I believe that ASP.NET Core removed the support for the old legacy multi-value cookies because this feature was never standardized.
The RFC definition for cookies explicitly states that using the Set-Cookie header you can assign a single name/value pair, with optionally metadata associated.
The official implementation of Values property for .NET HttpCookie is very brittle, and just serializes/deserializes key-value pairs to/from a string with separators & for pairs and = for values.
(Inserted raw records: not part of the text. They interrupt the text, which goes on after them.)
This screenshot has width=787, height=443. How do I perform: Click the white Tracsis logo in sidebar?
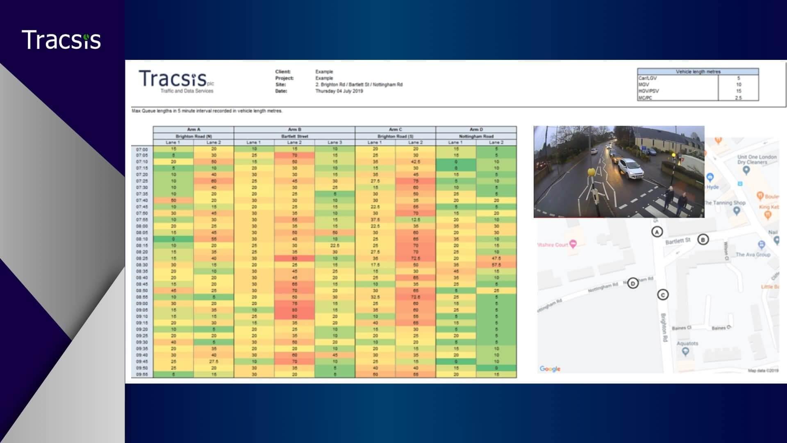pyautogui.click(x=61, y=40)
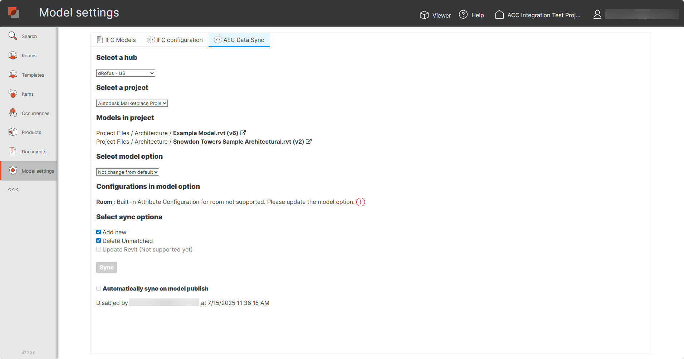Disable the Delete Unmatched option

[x=98, y=240]
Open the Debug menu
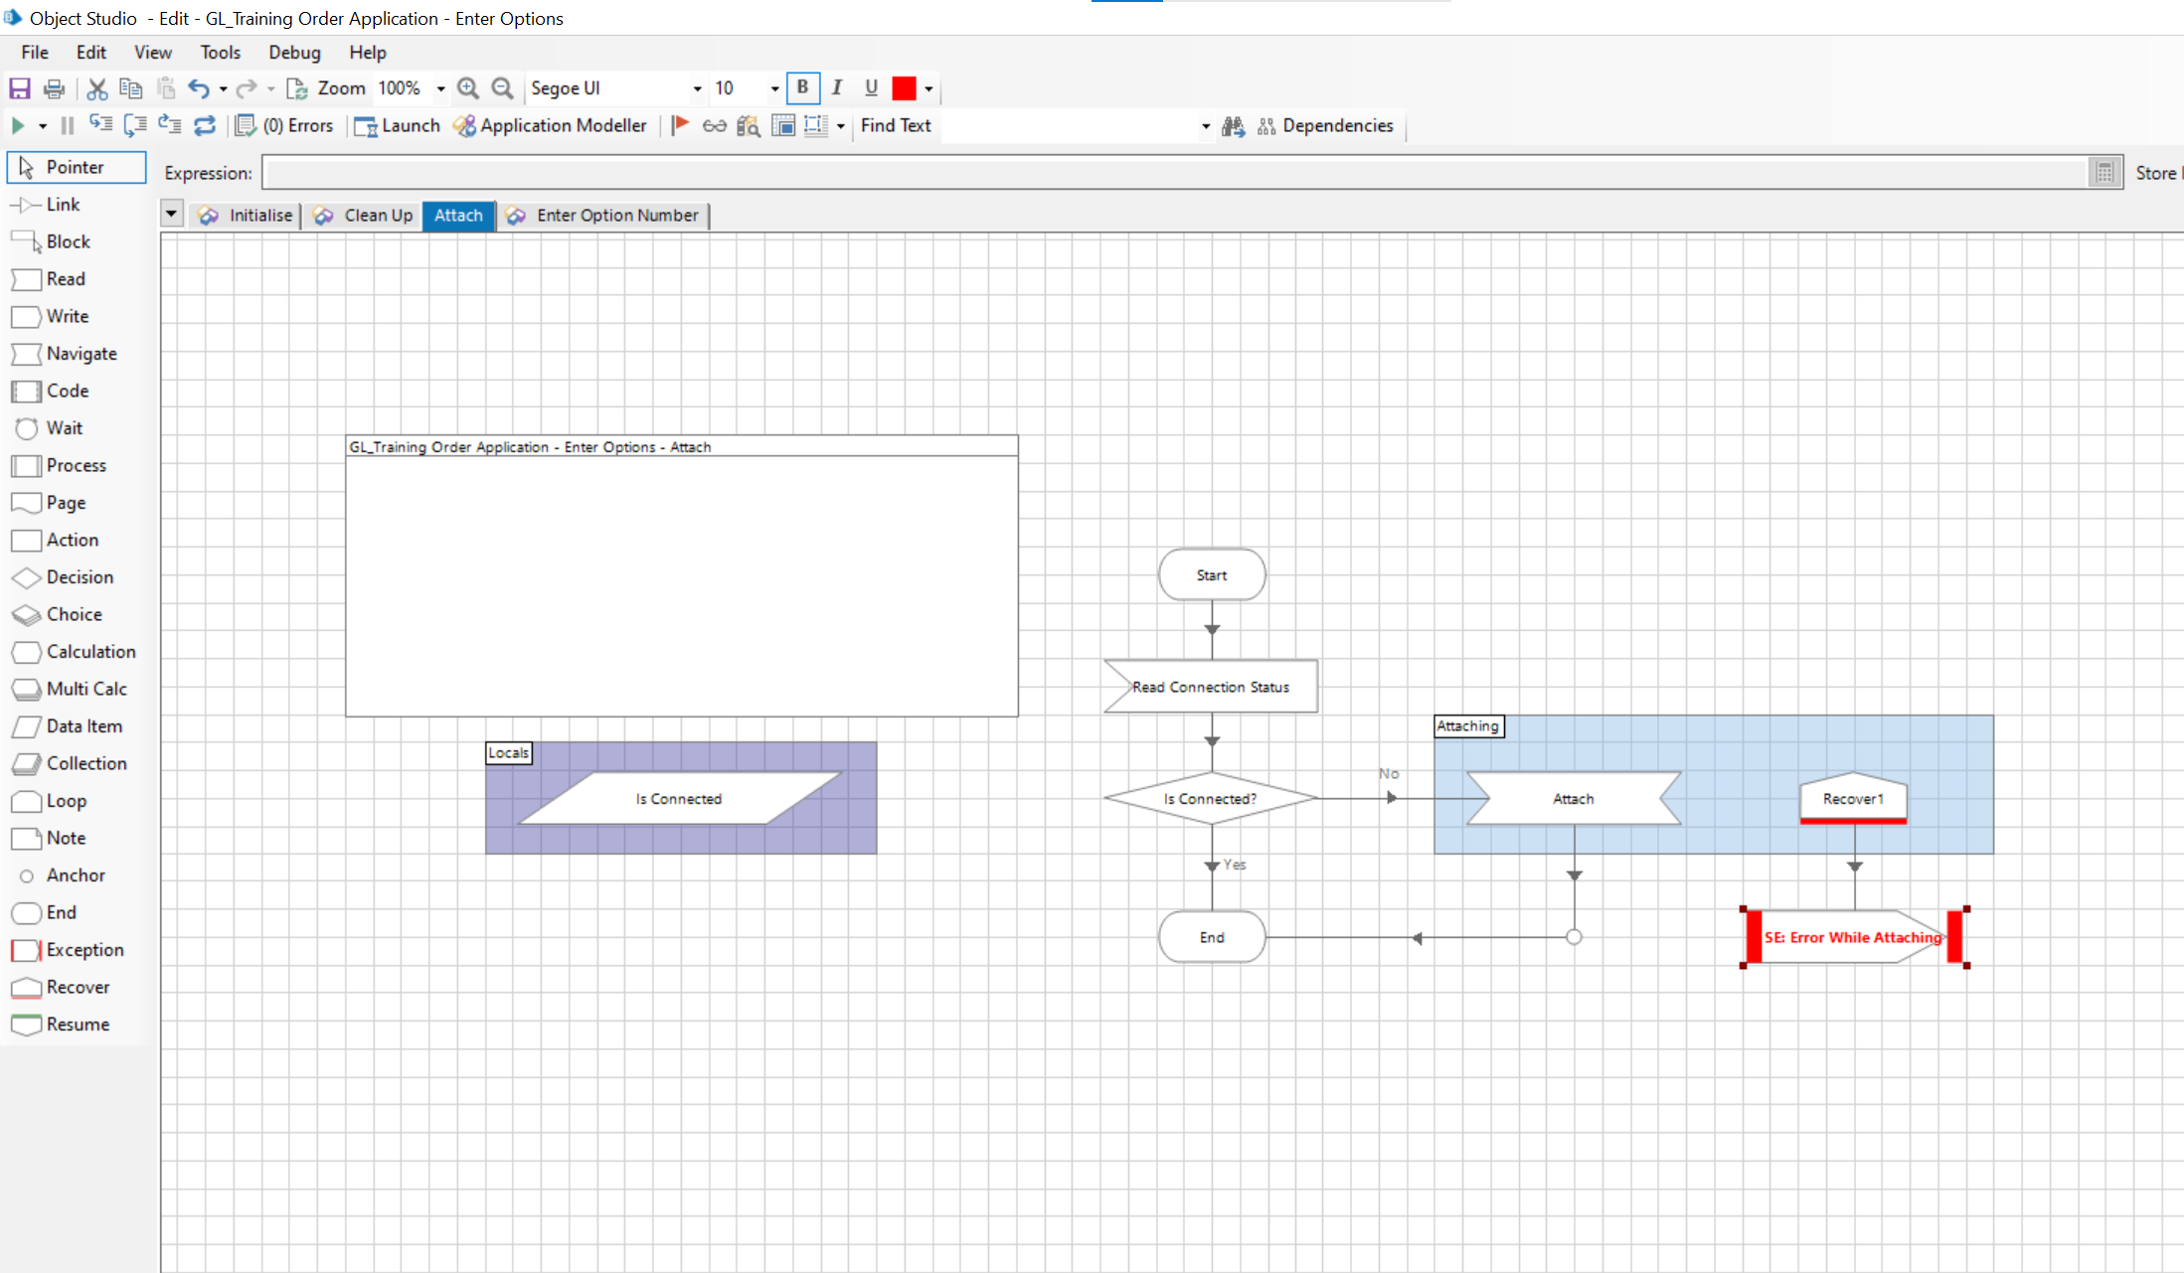 click(294, 52)
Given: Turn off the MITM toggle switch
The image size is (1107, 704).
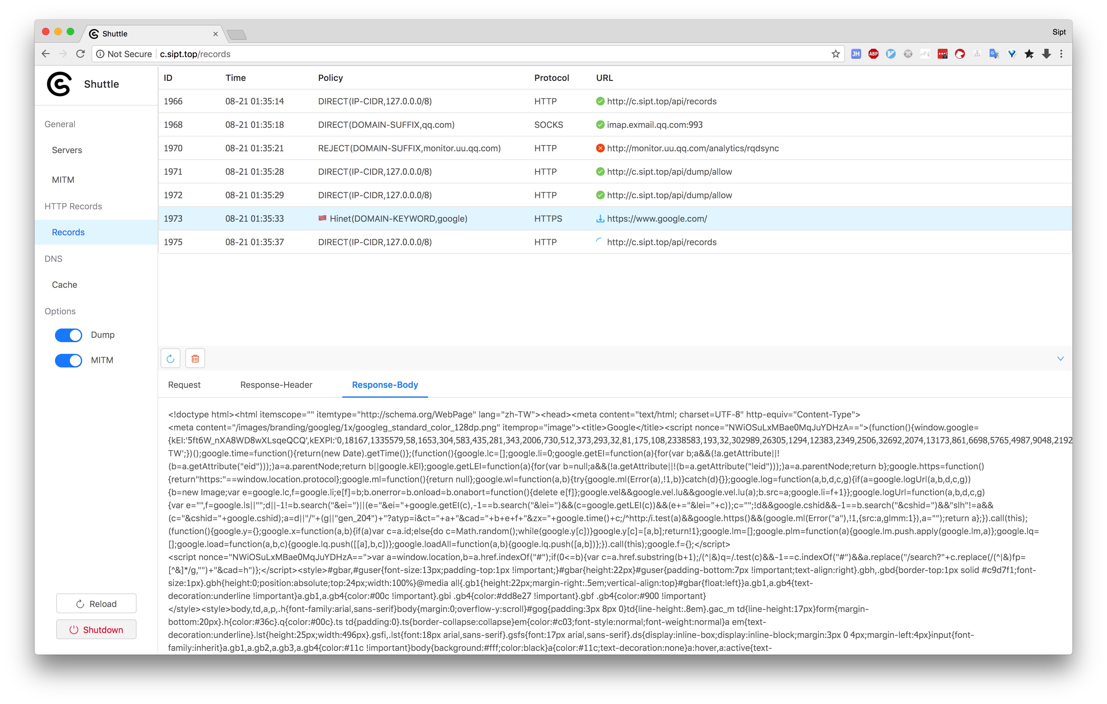Looking at the screenshot, I should 68,360.

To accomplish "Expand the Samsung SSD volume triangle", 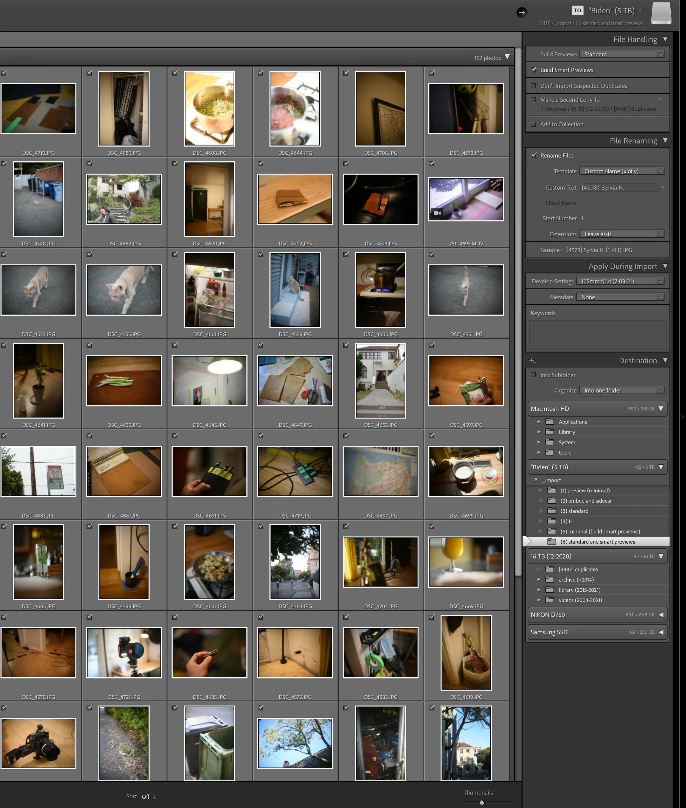I will [x=661, y=632].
Mocking this behavior in ASP.NET core should be fairly easy, you could use extension methods to handle those legacy formatted cookies:
public static class LegacyCookieExtensions
{
public static IDictionary<string, string> FromLegacyCookieString(this string legacyCookie)
{
return legacyCookie.Split('&').Select(s => s.Split('=')).ToDictionary(kvp => kvp[0], kvp => kvp[1]);
}
public static string ToLegacyCookieString(this IDictionary<string, string> dict)
{
return string.Join("&", dict.Select(kvp => string.Join("=", kvp.Key, kvp.Value)));
}
}
Using them like this:
// read the cookie
var legacyCookie = Request.Cookies["userInfo"].FromLegacyCookieString();
var username = legacyCookie["userName"];
// write the cookie
var kvpCookie = new Dictionary<string, string>()
{
{ "userName", "patrick" },
{ "lastVisit", DateTime.Now.ToString() }
};
Response.Cookies.Append("userInfo", kvpCookie.ToLegacyCookieString());
Demo: https://dotnetfiddle.net/7KrJ5S
If you need a more complex serialization/deserialization logic (which handles formatting errors and escapes characters in cookie values) you should look and grab some code from the Mono HttpCookie implementation, which, I believe, is a little more robust.